What the task asks
Reprint the full listing exactly.
::::::
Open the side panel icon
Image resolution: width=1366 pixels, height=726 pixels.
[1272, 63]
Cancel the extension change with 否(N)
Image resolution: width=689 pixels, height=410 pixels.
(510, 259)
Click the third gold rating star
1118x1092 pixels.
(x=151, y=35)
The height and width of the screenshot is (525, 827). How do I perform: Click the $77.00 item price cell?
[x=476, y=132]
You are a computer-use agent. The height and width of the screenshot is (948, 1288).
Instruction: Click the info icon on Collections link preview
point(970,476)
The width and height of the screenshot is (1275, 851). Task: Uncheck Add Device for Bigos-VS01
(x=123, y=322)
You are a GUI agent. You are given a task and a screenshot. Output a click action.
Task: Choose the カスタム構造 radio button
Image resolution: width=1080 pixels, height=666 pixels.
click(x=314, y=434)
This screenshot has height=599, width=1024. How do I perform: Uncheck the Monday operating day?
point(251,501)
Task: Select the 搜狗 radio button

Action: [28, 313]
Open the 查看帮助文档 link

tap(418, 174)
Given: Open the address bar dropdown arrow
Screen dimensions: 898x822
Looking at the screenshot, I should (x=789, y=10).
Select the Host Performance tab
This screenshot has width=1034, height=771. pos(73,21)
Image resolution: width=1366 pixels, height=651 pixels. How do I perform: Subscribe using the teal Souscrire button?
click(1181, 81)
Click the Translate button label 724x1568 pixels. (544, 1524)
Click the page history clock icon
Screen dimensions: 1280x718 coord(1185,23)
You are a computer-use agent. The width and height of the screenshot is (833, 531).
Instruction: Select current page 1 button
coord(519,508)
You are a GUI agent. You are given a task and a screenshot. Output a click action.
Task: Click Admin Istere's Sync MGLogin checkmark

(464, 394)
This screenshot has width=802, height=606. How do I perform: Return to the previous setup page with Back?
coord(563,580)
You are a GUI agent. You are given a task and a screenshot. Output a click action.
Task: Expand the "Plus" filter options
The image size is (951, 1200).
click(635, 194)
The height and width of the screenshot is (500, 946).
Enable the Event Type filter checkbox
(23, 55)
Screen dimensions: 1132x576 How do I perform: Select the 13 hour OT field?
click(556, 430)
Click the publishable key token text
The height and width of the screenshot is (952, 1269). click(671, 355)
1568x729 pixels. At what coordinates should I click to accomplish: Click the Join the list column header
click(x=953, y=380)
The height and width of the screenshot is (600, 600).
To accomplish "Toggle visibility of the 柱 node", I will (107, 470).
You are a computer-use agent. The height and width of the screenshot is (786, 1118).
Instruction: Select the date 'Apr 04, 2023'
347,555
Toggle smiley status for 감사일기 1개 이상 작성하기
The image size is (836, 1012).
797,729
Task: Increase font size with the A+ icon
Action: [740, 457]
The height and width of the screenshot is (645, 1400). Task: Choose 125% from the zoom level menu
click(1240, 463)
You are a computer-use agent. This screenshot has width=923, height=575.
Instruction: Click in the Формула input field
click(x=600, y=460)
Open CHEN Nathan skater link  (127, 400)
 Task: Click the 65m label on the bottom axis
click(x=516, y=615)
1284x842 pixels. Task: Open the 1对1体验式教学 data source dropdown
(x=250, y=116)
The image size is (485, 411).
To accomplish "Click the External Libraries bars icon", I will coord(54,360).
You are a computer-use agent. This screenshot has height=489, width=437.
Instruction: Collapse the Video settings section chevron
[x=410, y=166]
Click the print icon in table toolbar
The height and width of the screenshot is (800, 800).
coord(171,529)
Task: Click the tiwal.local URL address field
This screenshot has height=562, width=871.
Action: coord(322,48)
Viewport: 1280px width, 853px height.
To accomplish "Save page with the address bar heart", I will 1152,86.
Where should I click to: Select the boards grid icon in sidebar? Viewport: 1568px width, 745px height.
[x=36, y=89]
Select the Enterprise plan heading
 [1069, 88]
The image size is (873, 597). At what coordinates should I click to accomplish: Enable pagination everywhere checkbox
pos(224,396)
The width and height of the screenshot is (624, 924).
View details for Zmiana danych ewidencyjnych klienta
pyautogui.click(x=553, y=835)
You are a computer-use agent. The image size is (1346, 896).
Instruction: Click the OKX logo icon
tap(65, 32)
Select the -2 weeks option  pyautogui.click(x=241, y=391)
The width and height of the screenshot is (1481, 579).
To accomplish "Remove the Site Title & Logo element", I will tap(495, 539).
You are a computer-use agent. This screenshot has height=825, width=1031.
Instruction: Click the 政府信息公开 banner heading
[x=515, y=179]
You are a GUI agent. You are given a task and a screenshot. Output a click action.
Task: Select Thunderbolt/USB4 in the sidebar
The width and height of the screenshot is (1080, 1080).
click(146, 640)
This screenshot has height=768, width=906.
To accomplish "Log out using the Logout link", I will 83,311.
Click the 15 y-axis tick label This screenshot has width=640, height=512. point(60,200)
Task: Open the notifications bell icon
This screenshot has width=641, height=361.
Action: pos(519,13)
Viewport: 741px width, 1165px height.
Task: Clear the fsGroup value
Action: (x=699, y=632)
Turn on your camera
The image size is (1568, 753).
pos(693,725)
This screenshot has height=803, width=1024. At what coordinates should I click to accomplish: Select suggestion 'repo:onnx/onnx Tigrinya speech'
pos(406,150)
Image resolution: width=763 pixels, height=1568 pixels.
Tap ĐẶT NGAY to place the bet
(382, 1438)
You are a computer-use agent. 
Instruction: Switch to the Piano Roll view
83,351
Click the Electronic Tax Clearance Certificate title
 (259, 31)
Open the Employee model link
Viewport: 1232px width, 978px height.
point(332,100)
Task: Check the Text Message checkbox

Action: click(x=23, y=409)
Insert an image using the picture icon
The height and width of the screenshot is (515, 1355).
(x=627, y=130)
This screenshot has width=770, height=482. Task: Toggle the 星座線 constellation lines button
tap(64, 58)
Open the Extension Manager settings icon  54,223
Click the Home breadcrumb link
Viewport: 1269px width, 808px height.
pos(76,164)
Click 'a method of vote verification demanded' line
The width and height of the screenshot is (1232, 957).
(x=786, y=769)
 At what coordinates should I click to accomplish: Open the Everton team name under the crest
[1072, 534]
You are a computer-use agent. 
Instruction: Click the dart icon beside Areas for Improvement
::::::
Response
Open the side panel icon
Image resolution: width=1366 pixels, height=726 pixels.
[1272, 63]
Cancel the extension change with 否(N)
Image resolution: width=689 pixels, height=410 pixels.
(510, 259)
Click the third gold rating star
1118x1092 pixels.
(x=151, y=35)
The height and width of the screenshot is (525, 827). How do I perform: Click the $77.00 item price cell?
[x=476, y=132]
You are a computer-use agent. The height and width of the screenshot is (948, 1288).
Instruction: Click the info icon on Collections link preview
point(970,476)
The width and height of the screenshot is (1275, 851). Task: Uncheck Add Device for Bigos-VS01
(x=123, y=322)
You are a GUI agent. You are given a task and a screenshot. Output a click action.
Task: Choose the カスタム構造 radio button
Image resolution: width=1080 pixels, height=666 pixels.
click(x=314, y=434)
This screenshot has height=599, width=1024. How do I perform: Uncheck the Monday operating day?
point(251,501)
Task: Select the 搜狗 radio button

Action: [28, 313]
Open the 查看帮助文档 link

tap(418, 174)
Given: Open the address bar dropdown arrow
Screen dimensions: 898x822
Looking at the screenshot, I should (x=789, y=10).
Select the Host Performance tab
This screenshot has width=1034, height=771. pos(73,21)
Image resolution: width=1366 pixels, height=651 pixels. How do I perform: Subscribe using the teal Souscrire button?
click(1181, 81)
Click the Translate button label 724x1568 pixels. (544, 1524)
Click the page history clock icon
Screen dimensions: 1280x718 coord(1185,23)
You are a computer-use agent. The width and height of the screenshot is (833, 531).
Instruction: Select current page 1 button
coord(519,508)
You are a GUI agent. You are given a task and a screenshot. Output a click action.
Task: Click Admin Istere's Sync MGLogin checkmark

(464, 394)
This screenshot has width=802, height=606. How do I perform: Return to the previous setup page with Back?
coord(563,580)
You are a GUI agent. You are given a task and a screenshot. Output a click action.
Task: Expand the "Plus" filter options
The image size is (951, 1200).
click(635, 194)
The height and width of the screenshot is (500, 946).
Enable the Event Type filter checkbox
(23, 55)
Screen dimensions: 1132x576 How do I perform: Select the 13 hour OT field?
click(556, 430)
Click the publishable key token text
The height and width of the screenshot is (952, 1269). click(671, 355)
1568x729 pixels. At what coordinates should I click to accomplish: Click the Join the list column header
click(x=953, y=380)
The height and width of the screenshot is (600, 600).
To accomplish "Toggle visibility of the 柱 node", I will (107, 470).
You are a computer-use agent. The height and width of the screenshot is (786, 1118).
Instruction: Select the date 'Apr 04, 2023'
347,555
Toggle smiley status for 감사일기 1개 이상 작성하기
The image size is (836, 1012).
797,729
Task: Increase font size with the A+ icon
Action: [740, 457]
The height and width of the screenshot is (645, 1400). Task: Choose 125% from the zoom level menu
click(1240, 463)
You are a computer-use agent. This screenshot has width=923, height=575.
Instruction: Click in the Формула input field
click(x=600, y=460)
Open CHEN Nathan skater link  (127, 400)
 Task: Click the 65m label on the bottom axis
click(x=516, y=615)
1284x842 pixels. Task: Open the 1对1体验式教学 data source dropdown
(x=250, y=116)
The image size is (485, 411).
To accomplish "Click the External Libraries bars icon", I will coord(54,360).
You are a computer-use agent. This screenshot has height=489, width=437.
Instruction: Collapse the Video settings section chevron
[x=410, y=166]
Click the print icon in table toolbar
The height and width of the screenshot is (800, 800).
coord(171,529)
Task: Click the tiwal.local URL address field
This screenshot has height=562, width=871.
Action: coord(322,48)
Viewport: 1280px width, 853px height.
To accomplish "Save page with the address bar heart", I will 1152,86.
Where should I click to: Select the boards grid icon in sidebar? Viewport: 1568px width, 745px height.
[x=36, y=89]
Select the Enterprise plan heading
 [1069, 88]
The image size is (873, 597). At what coordinates should I click to accomplish: Enable pagination everywhere checkbox
pos(224,396)
The width and height of the screenshot is (624, 924).
View details for Zmiana danych ewidencyjnych klienta
pyautogui.click(x=553, y=835)
You are a computer-use agent. The image size is (1346, 896).
Instruction: Click the OKX logo icon
tap(65, 32)
Select the -2 weeks option  pyautogui.click(x=241, y=391)
The width and height of the screenshot is (1481, 579).
To accomplish "Remove the Site Title & Logo element", I will tap(495, 539).
You are a computer-use agent. This screenshot has height=825, width=1031.
Instruction: Click the 政府信息公开 banner heading
[x=515, y=179]
You are a GUI agent. You are given a task and a screenshot. Output a click action.
Task: Select Thunderbolt/USB4 in the sidebar
The width and height of the screenshot is (1080, 1080).
click(146, 640)
This screenshot has height=768, width=906.
To accomplish "Log out using the Logout link", I will 83,311.
Click the 15 y-axis tick label This screenshot has width=640, height=512. point(60,200)
Task: Open the notifications bell icon
This screenshot has width=641, height=361.
Action: pos(519,13)
Viewport: 741px width, 1165px height.
Task: Clear the fsGroup value
Action: (x=699, y=632)
Turn on your camera
The image size is (1568, 753).
pos(693,725)
This screenshot has height=803, width=1024. At what coordinates should I click to accomplish: Select suggestion 'repo:onnx/onnx Tigrinya speech'
pos(406,150)
Image resolution: width=763 pixels, height=1568 pixels.
Tap ĐẶT NGAY to place the bet
(382, 1438)
You are a computer-use agent. 
Instruction: Switch to the Piano Roll view
83,351
Click the Electronic Tax Clearance Certificate title
 (259, 31)
Open the Employee model link
Viewport: 1232px width, 978px height.
point(332,100)
Task: Check the Text Message checkbox

Action: click(x=23, y=409)
Insert an image using the picture icon
The height and width of the screenshot is (515, 1355).
(x=627, y=130)
This screenshot has width=770, height=482. Task: Toggle the 星座線 constellation lines button
tap(64, 58)
Open the Extension Manager settings icon  54,223
Click the Home breadcrumb link
Viewport: 1269px width, 808px height.
pos(76,164)
Click 'a method of vote verification demanded' line
The width and height of the screenshot is (1232, 957).
(x=786, y=769)
 At what coordinates should I click to accomplish: Open the Everton team name under the crest
[1072, 534]
You are a computer-use agent. 
Instruction: Click the dart icon beside Areas for Improvement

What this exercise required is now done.